Connect with us


Finding a Suitable Substitute For Coriander

First of all, the word coriander can be confusing so let me clarify: for American readers, fresh coriander or simply, coriander, is cilantro. The seeds are called coriander seeds in British English, but in US they are just coriander. The powder from the ground seeds is called ground coriander – well at least that’s simple. I am using the British terms in this article.

Fresh coriander looks like flat-leaved parsley (also called Italian parsley) and this can be a substitute, although on its own, it lacks the punch of coriander.

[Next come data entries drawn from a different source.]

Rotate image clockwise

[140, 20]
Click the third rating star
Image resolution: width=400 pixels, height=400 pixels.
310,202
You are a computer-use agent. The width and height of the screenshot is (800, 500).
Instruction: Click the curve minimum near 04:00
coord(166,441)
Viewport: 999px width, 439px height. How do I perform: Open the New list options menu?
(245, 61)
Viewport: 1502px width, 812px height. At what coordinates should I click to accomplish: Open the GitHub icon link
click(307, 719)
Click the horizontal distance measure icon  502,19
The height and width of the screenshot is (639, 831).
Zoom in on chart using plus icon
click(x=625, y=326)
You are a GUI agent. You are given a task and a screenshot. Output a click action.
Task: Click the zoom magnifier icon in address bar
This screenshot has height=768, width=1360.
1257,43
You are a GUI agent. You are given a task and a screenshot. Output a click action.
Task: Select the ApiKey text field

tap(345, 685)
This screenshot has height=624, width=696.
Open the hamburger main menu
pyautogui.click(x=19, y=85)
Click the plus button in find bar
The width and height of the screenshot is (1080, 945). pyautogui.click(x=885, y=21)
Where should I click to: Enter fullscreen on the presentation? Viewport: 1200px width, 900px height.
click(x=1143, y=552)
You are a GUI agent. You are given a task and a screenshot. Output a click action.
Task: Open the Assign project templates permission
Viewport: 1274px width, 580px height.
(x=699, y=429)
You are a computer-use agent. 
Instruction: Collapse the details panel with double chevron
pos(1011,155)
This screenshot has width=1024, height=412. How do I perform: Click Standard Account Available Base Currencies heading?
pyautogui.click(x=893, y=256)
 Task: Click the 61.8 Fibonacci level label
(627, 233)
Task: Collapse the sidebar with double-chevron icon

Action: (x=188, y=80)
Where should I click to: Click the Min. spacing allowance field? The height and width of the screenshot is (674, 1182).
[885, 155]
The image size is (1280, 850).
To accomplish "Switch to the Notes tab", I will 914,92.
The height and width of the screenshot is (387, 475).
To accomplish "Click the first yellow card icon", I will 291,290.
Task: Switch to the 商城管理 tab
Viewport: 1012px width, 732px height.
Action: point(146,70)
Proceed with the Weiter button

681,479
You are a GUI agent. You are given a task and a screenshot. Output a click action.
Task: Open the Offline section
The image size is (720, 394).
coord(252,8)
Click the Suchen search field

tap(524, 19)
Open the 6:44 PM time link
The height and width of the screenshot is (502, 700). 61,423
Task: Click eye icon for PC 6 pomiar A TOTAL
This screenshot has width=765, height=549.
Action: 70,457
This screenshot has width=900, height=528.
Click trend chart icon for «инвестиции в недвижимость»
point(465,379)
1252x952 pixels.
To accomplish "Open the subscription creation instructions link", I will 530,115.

If you mix it with a little fresh dill and tarragon, you get an approximation of the fresh coriander flavor. However, don’t be tempted to put equal amounts of each in a dish; there should be more flat-leaved parsley than either of the other two.

As I love cumin seeds and put them in most dishes, I would need to replace coriander seeds with fennel or caraway seeds, some would mix both, but caraway is quite strong, so just a pinch would do with half a teaspoon of fennel seeds (plus the cumin seeds). You could, of course, simply omit the coriander seeds or ground coriander without changing the flavour too much.

There’s nothing quite like a simple salad of fresh coriander or flat-leaved parsley, or a mixture of both, served with lemon juice and black pepper to pep it up, but sometimes it’s difficult finding the fresh herb. However, I have found that wherever I am in the world people from the Indian sub-continent who have food shops, usually sell the fresh herb, and of course, the seeds.

I once lived in Turkey and used to frequent a restaurant in the harbour. One evening there was no flat-leaved parsley to be had and I was quite disappointed. The following evening (the restaurant was full) the lights were dimmed and one of the waiters appeared with a silver salver covered with a lid, and lit candles. I thought it was someone’s birthday, or perhaps a wedding anniversary, but no, the waiter came straight to my table, took the lid from the salver – and there was my flat-leaved parsley with lemon wedges. He then made a big thing about serving me those leaves and stalks. My fellow diners were astounded, but after the initial embarrassment, I tucked in and thoroughly enjoyed it. That, I believe was followed by a fish, which pales into insignificance in my memory of the parsley.